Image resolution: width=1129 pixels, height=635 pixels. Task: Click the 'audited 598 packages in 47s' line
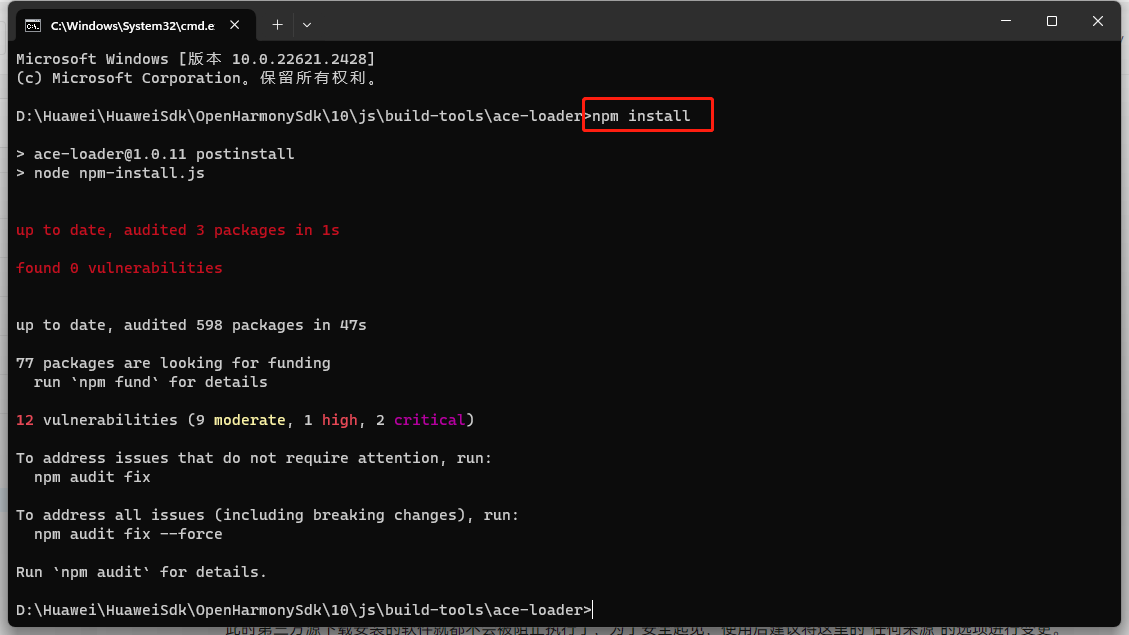[x=190, y=324]
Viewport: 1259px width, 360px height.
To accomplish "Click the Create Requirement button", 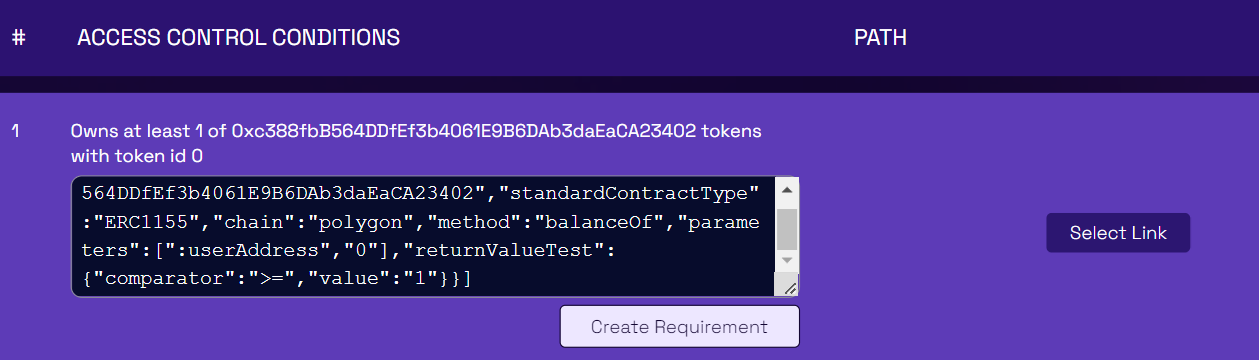I will 679,327.
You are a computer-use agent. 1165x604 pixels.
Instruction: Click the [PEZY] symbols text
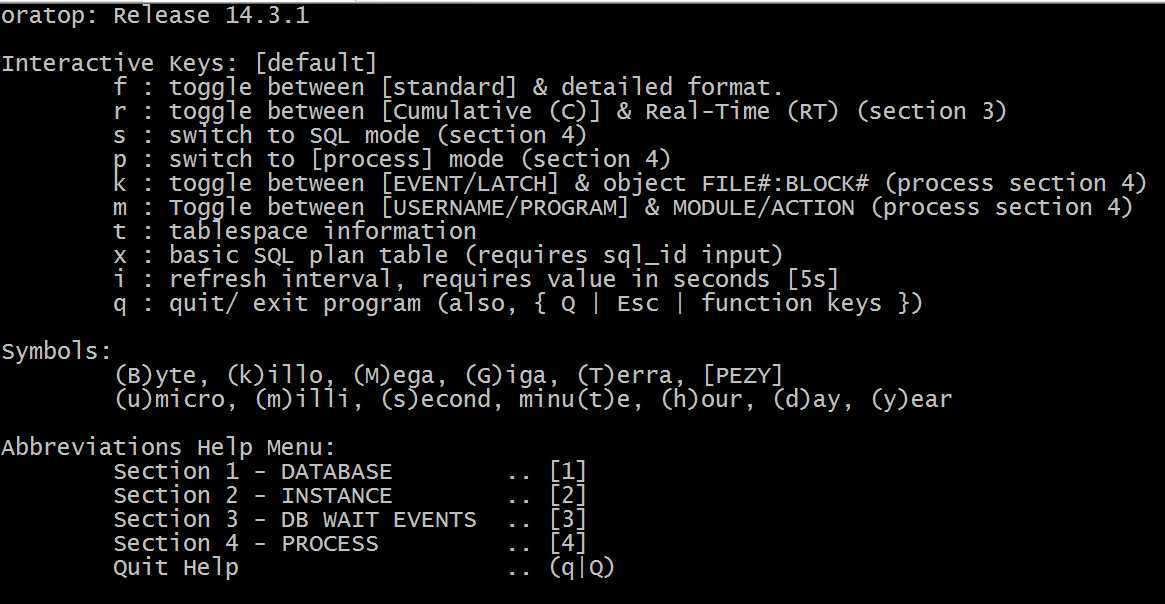point(743,375)
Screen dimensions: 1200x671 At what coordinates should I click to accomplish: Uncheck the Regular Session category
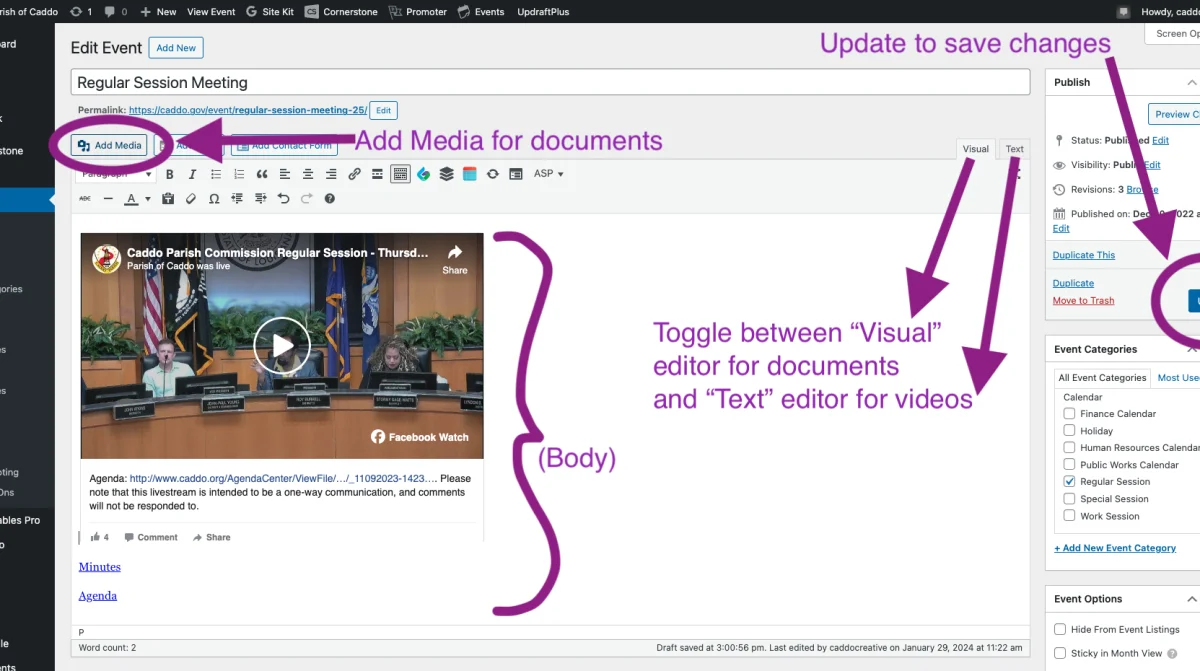[1070, 481]

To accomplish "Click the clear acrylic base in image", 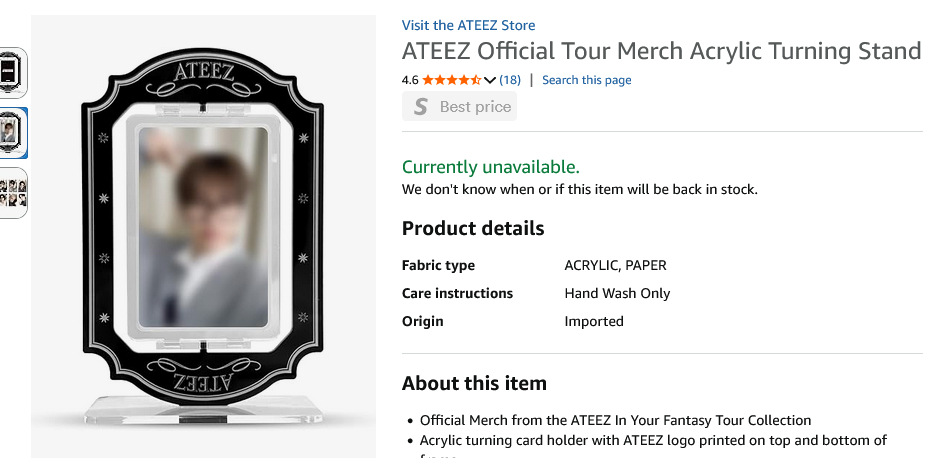I will coord(203,410).
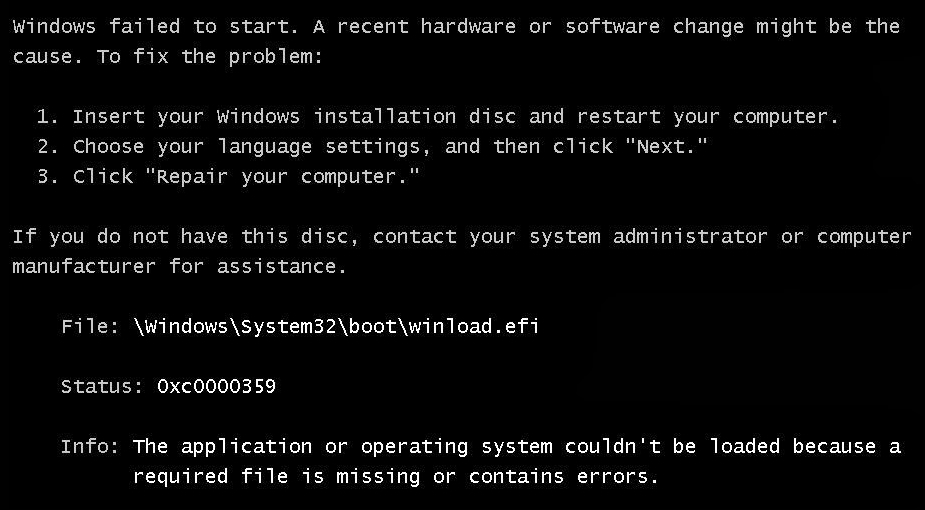Click the 'Status:' label
This screenshot has width=925, height=510.
click(x=103, y=386)
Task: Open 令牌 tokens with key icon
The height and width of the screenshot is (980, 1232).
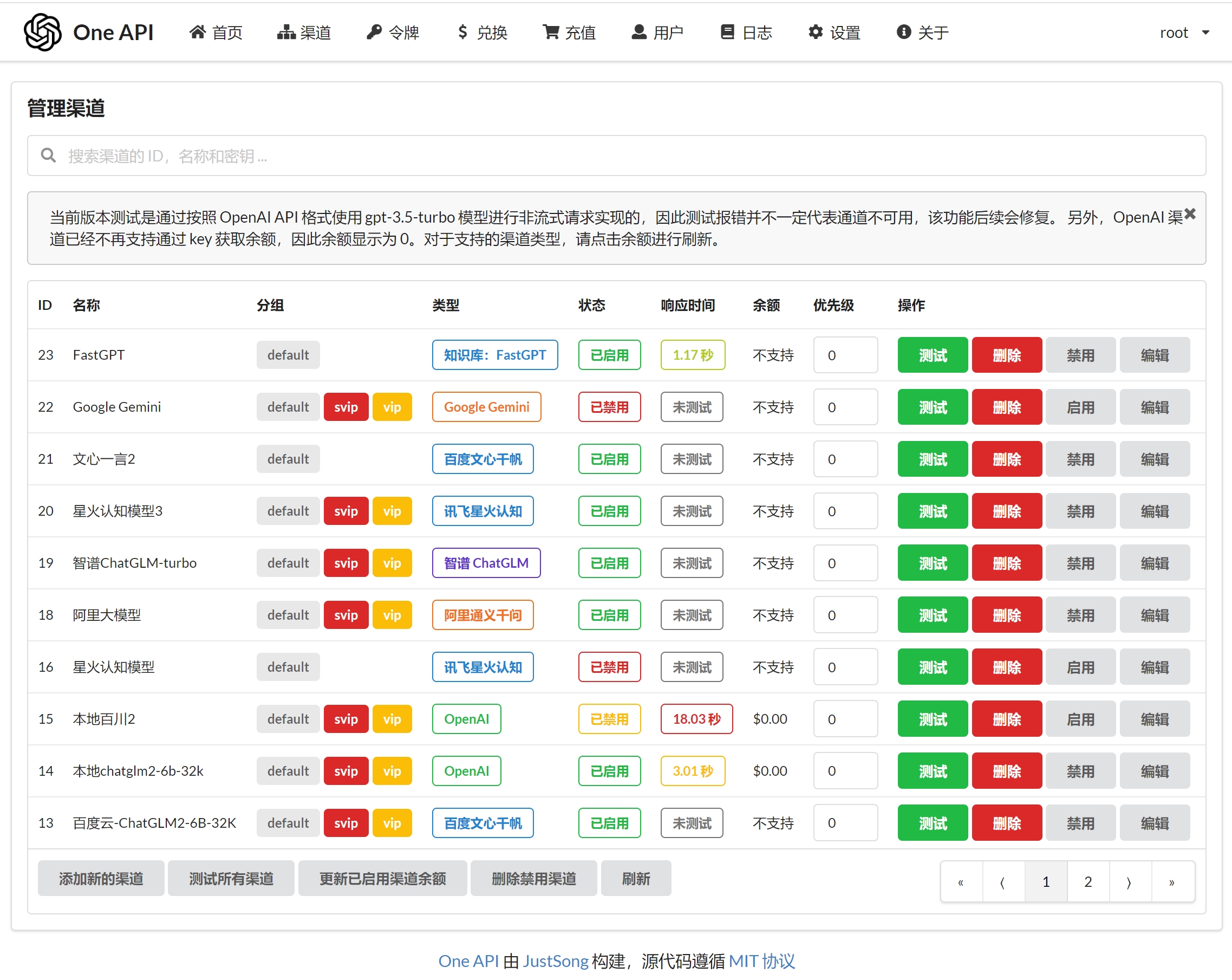Action: 374,32
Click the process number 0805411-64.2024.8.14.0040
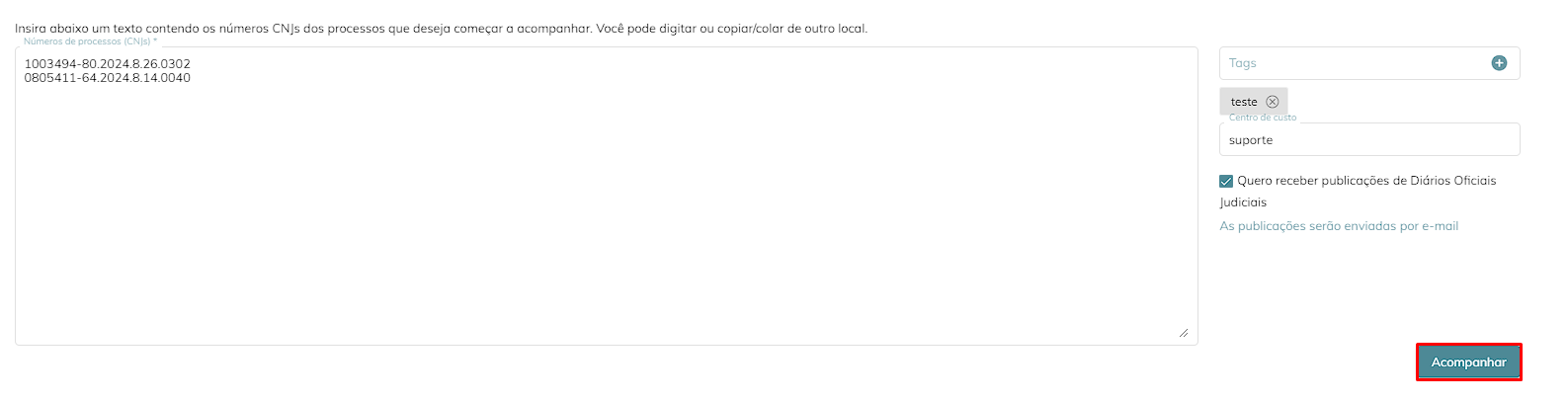 [x=108, y=78]
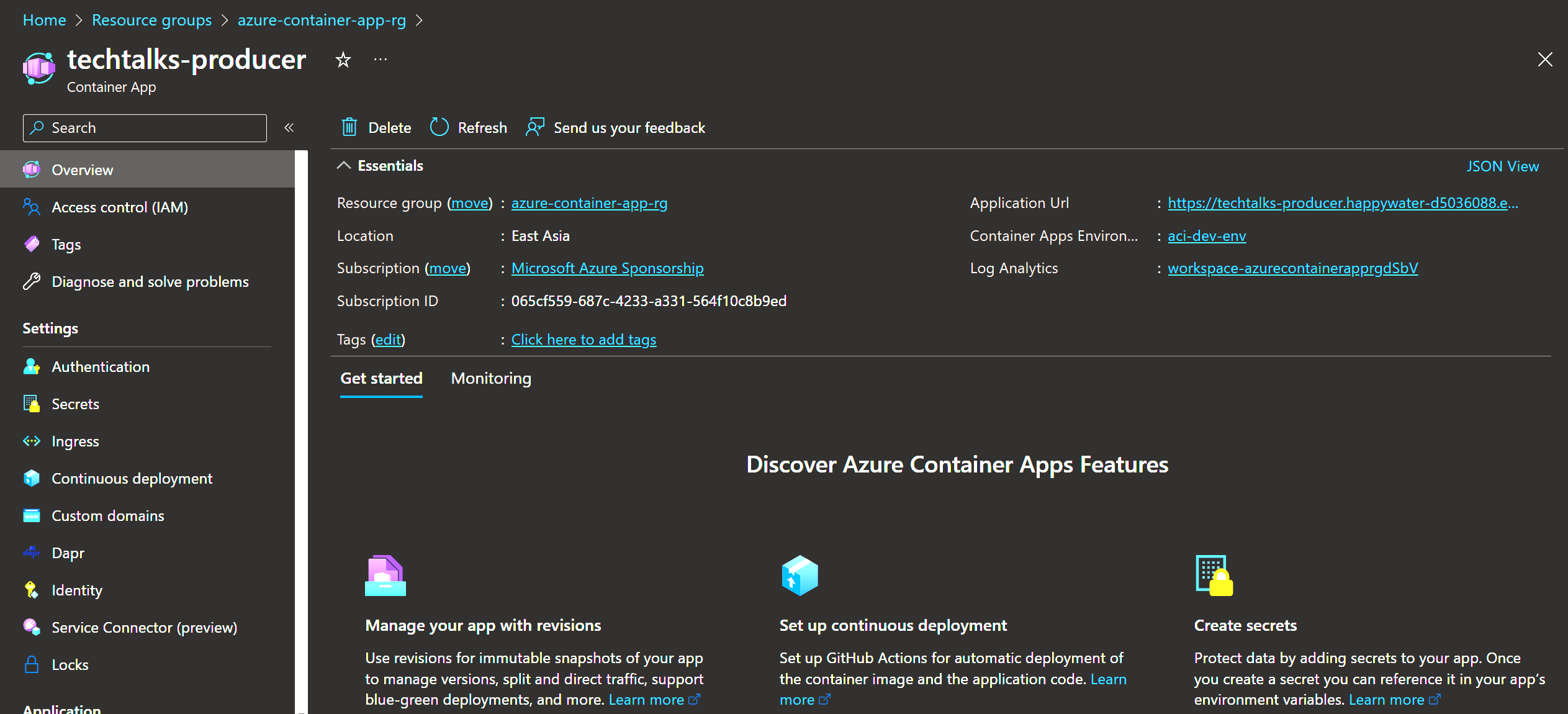Collapse the Essentials section
Screen dimensions: 1568x714
click(x=344, y=165)

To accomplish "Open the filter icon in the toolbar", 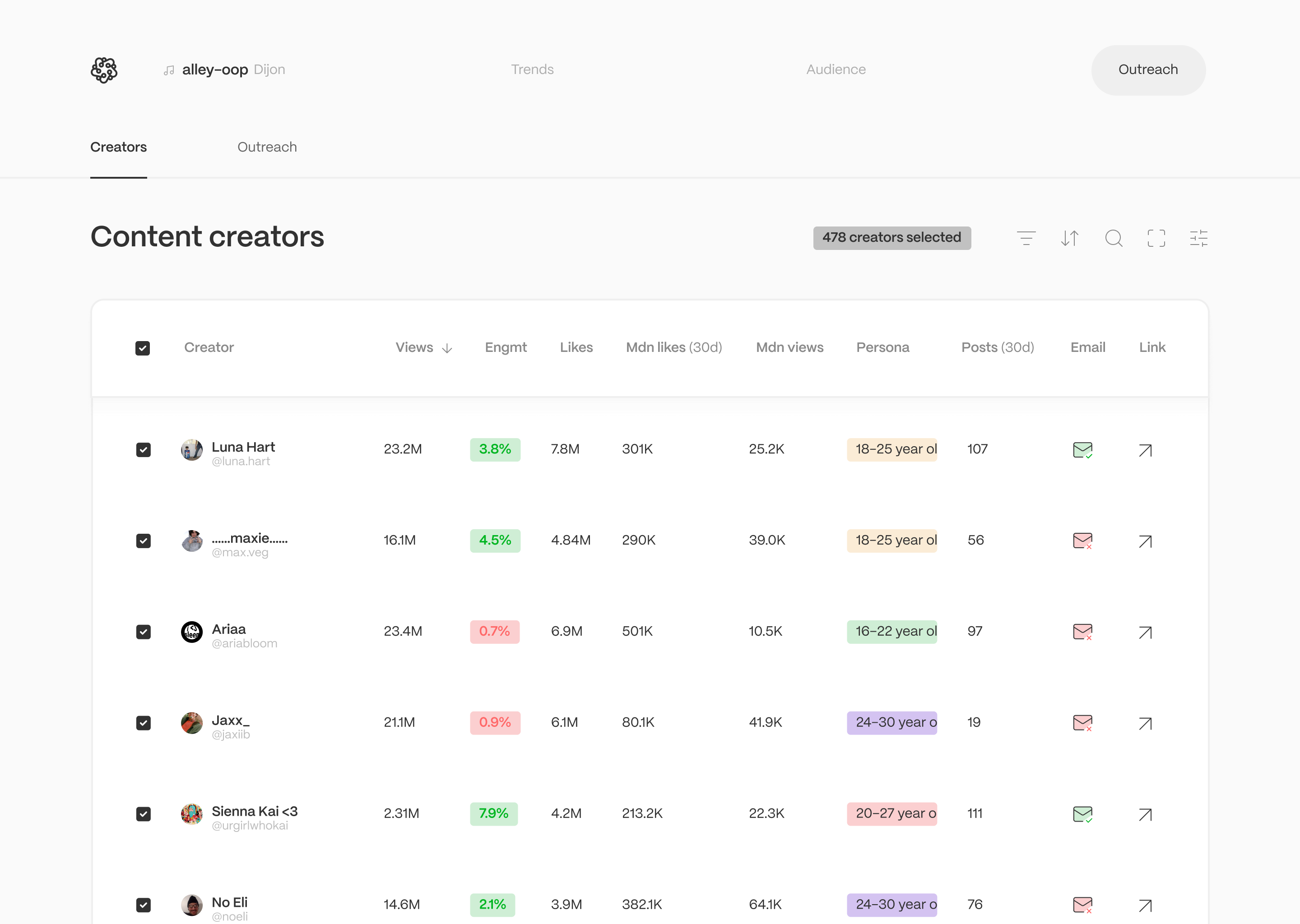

• • •

• _Exercise task_: Reproduce the items from the line containing "Click the process" through the end of the items, inclusive, replacing "process number" with "case number" and changing nothing else. Leave the pictures out of the output.

• _Solution to the exercise_:
Click the case number 0805411-64.2024.8.14.0040
 [x=108, y=78]
Collapse the Essentials section
Screen dimensions: 1568x714
click(x=344, y=165)

To accomplish "Open the filter icon in the toolbar", 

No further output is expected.